Through Golden Bay Fruit, Birdhurst also sells apples domestically, throughout Europe and to Tesco’s in the United Kingdom. “We work across a multitude of markets with quite strong markets in Vietnam and Thailand as well. That’s the great thing about having Golden Bay Fruit marketing offices in China, Singapore and the UK.”

However, as Richard points out, this season’s major challenge is a considerable drop in fruit supply for Golden Bay Fruit to sell worldwide due to the massive hailstorm which hit the Tasman region on Boxing Day 2020. With around 50% of the apple crop and 100% of gold kiwifruit so damaged it can’t be sold, Birdhurst faces a significant impact to its cashflow and bottom-line results.

“That hail event had a big impact on Nelson-Tasman district. Some growers lost 100% of fruit, other lost 10-15% depending on where they are in the region.”

Richard says their hail strategy utilises a mix of geographic dispersion of orchards, permanent hail structure, DrapeNet and hail insurance to split risk and cost.

“The thing about this storm was that the hail belt was so wide and so long that it impacted across the whole district. Out of all my properties from Richmond to Riwaka, there were only two properties without damage. Having this geographic spread across the district, you’d expect that one or two might be hit, not the majority of our orchards. The severity of this storm was unusual too, with fruit damage visible immediately whereas that would normally take a few days to show as bruising.”

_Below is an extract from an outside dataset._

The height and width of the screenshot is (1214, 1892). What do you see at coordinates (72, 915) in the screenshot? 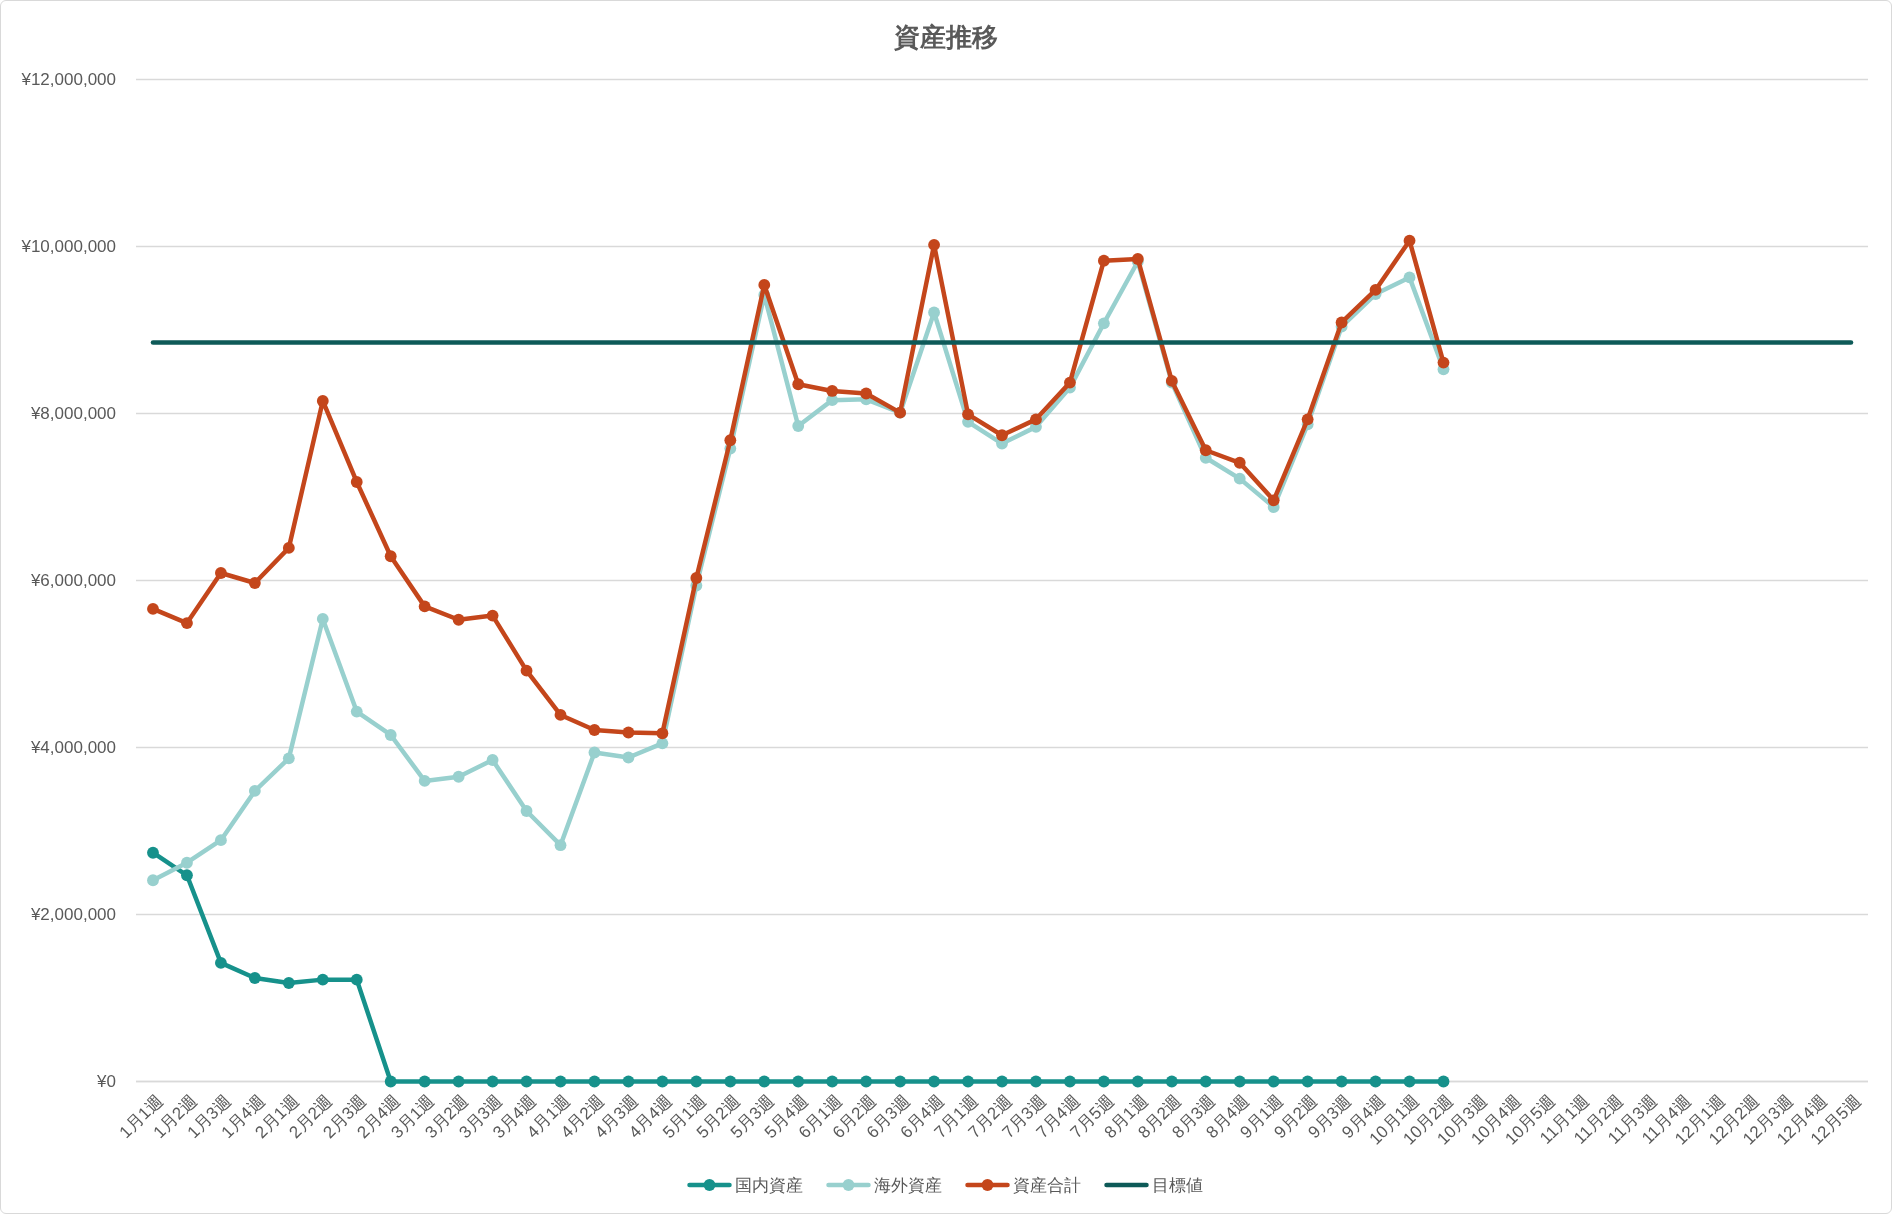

The trees protected by DrapeNet came through the storm in good shape and while there was damage to the cloth of permanent structures, these blocks still had enough crop underneath worth picking when harvest got underway in mid-February. Depending on the damage intensity and there being sufficient class one fruit in a block, class two fruit may also be picked for juicing or dropped to the ground and mulched in.

Richard notes that an important aspect of the Birdhurst operation is their team’s relationship with Fruitfed Supplies.

“David French has been working alongside Birdhurst for pretty much the entire time he’s been with Fruitfed Supplies in Motueka,” Richard says. “I deal with David and also Richmond-based Rep Hayden French day-to-day, as do our operations team. Most ag-chem decisions are made between myself, the directors Heath and Rhys Wilkins and David. We put the spray programmes out to our orchard managers who can ask David questions as needed, or to walk blocks as another set of eyes on our trees. It’s nice to have that independent advice and feedback on what’s happening in our crops and around the region.”

Richard values being able to have open and honest discussions with David. “He’s got the latest advice and others he can check with if needed about which products will do the best job to help us achieve our goals for specific markets. I've also worked with Hayden for many years and find the Fruitfed Supplies Reps across Nelson-Tasman work well together, as they do across the company, to share knowledge and advice. There’s plenty of technical backup and people to ask when needed.”